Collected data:
········

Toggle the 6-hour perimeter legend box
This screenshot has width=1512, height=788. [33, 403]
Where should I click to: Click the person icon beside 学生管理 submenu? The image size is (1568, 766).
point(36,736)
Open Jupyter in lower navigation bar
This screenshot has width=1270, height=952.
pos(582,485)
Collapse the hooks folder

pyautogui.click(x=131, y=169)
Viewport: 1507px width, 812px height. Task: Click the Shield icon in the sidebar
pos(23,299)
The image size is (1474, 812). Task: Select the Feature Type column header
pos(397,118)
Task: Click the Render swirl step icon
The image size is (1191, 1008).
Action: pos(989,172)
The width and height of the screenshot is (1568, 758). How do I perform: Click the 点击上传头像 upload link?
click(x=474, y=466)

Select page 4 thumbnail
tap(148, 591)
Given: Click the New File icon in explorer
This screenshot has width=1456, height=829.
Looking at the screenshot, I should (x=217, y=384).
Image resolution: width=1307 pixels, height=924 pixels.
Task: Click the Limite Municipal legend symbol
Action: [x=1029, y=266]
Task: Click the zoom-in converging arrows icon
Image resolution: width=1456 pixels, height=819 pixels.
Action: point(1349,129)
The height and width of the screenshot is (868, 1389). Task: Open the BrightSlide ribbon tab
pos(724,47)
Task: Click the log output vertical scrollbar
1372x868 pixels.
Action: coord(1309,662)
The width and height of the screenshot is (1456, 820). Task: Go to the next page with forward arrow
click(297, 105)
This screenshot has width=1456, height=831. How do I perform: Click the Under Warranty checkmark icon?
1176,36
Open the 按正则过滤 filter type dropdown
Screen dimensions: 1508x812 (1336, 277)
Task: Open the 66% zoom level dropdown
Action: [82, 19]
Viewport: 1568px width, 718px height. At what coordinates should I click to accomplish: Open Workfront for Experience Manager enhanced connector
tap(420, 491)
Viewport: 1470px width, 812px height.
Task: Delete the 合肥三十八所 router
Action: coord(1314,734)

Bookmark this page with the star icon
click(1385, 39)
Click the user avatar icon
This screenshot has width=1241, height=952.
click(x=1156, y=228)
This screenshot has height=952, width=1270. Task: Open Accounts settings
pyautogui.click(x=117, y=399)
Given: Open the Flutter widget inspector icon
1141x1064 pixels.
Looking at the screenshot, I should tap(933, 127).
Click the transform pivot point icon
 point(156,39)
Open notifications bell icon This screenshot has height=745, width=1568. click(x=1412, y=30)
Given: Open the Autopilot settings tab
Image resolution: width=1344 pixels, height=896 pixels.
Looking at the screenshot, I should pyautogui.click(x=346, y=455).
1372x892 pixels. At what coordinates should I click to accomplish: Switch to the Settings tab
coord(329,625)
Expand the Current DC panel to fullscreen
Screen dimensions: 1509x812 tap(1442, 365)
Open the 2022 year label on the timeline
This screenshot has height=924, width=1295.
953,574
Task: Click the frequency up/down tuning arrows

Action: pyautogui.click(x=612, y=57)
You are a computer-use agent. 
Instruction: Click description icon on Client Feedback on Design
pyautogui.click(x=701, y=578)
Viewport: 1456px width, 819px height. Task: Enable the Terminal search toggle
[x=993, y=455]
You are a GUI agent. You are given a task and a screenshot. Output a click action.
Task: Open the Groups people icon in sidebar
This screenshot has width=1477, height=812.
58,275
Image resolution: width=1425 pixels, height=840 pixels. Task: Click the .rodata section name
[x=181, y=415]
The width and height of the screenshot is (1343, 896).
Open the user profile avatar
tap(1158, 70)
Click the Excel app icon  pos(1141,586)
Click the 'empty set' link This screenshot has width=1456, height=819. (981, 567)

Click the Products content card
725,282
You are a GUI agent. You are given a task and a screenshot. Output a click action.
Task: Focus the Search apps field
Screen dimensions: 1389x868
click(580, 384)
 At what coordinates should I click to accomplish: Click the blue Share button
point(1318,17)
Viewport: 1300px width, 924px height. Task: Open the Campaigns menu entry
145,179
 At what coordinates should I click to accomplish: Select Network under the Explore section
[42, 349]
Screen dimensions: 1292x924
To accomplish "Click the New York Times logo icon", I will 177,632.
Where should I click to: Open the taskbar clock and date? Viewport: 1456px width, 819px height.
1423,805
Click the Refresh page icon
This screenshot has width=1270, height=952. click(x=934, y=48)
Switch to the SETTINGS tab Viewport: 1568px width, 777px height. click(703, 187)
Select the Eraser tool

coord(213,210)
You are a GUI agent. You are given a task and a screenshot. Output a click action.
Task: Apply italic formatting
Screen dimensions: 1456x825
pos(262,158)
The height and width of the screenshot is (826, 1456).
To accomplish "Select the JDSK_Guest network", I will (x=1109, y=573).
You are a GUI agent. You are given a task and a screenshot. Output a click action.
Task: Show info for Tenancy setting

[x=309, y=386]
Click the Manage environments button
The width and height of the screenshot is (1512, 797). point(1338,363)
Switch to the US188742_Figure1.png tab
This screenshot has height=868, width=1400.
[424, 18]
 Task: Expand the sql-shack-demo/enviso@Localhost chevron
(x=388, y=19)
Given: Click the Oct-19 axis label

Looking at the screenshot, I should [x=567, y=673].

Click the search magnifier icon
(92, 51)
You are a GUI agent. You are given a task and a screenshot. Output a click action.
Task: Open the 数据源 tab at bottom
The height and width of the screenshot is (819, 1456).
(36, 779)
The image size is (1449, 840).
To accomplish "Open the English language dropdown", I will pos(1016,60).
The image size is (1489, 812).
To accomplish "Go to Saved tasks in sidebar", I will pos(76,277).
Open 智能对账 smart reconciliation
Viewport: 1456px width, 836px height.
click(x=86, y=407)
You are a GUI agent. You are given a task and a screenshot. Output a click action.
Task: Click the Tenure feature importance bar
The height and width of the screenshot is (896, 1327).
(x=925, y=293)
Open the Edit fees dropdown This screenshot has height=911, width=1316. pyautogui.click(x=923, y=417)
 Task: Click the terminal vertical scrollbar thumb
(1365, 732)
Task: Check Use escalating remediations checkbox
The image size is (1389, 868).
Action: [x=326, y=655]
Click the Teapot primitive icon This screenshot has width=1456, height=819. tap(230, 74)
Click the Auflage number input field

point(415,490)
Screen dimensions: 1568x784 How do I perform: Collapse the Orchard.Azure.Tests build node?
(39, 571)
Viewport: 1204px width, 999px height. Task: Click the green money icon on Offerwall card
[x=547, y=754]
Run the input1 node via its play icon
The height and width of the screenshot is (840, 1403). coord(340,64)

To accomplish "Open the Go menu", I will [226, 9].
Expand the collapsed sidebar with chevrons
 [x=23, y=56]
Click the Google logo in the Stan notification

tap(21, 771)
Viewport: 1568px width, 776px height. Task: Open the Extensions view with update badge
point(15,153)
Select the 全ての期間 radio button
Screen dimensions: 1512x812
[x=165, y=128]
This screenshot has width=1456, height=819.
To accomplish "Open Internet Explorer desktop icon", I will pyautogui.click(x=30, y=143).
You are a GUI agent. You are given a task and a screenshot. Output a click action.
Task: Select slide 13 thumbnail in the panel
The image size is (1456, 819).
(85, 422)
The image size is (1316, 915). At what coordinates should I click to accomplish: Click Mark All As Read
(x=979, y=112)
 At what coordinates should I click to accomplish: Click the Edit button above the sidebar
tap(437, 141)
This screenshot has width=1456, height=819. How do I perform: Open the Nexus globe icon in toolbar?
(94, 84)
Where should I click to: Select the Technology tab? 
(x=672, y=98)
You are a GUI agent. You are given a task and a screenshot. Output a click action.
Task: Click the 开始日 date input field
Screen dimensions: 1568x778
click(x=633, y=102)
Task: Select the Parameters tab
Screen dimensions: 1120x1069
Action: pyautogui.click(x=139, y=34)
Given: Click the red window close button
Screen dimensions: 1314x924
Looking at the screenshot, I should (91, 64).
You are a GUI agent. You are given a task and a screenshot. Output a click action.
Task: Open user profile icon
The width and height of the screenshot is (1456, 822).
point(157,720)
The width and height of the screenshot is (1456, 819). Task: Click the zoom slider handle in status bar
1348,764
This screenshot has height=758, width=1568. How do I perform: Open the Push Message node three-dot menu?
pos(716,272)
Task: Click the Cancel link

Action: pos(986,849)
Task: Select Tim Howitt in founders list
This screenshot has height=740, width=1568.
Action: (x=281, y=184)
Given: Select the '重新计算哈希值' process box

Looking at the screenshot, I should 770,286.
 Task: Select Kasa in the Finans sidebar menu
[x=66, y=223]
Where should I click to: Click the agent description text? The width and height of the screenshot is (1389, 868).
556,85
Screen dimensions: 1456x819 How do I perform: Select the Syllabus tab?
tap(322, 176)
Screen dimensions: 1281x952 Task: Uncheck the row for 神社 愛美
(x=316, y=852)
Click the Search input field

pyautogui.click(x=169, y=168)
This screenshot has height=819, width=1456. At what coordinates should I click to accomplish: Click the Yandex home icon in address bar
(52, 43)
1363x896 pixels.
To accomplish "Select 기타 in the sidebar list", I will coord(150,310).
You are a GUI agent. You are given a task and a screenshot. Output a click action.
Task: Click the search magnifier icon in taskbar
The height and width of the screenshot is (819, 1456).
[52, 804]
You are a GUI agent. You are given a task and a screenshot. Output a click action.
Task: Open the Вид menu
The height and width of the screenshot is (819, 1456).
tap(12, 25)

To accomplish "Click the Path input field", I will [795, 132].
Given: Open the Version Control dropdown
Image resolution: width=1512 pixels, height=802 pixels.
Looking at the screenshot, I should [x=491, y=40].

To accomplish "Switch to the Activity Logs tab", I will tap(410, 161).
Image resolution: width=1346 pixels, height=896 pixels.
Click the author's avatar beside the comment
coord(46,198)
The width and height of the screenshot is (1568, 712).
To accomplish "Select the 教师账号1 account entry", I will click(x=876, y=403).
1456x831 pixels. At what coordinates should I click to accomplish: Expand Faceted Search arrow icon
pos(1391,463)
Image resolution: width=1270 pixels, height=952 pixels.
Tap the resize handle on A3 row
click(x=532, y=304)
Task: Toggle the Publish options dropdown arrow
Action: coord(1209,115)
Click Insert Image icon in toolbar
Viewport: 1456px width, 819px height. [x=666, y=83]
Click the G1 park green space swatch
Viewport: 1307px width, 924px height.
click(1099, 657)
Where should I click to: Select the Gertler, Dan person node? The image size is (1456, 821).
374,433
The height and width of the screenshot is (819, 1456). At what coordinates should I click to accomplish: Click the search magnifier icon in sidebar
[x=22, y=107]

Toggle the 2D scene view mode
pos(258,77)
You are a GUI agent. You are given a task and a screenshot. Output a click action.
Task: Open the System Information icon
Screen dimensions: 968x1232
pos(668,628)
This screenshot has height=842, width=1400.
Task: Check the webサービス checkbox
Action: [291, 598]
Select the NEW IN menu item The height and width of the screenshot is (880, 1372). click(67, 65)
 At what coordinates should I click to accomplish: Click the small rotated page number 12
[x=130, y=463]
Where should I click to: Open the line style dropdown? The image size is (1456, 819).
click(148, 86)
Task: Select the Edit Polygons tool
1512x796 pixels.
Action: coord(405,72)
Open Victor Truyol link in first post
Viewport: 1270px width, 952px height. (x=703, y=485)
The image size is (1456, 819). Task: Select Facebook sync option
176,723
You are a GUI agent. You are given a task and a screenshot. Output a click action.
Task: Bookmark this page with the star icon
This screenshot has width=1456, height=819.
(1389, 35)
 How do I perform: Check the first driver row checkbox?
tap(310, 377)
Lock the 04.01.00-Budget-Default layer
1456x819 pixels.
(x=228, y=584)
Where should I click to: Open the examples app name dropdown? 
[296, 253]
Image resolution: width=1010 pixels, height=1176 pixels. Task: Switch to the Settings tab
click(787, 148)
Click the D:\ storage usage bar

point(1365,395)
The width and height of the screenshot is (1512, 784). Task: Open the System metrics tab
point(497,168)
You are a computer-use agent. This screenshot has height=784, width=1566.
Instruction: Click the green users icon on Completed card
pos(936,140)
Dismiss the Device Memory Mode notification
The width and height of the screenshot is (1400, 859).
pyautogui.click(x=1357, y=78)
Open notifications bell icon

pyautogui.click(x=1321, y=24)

········

(What needs to be done)
From the records above, copy each line in which the string "list" occurs.

(Expected answer)
Task: Select Tim Howitt in founders list
To accomplish "Select 기타 in the sidebar list", I will coord(150,310).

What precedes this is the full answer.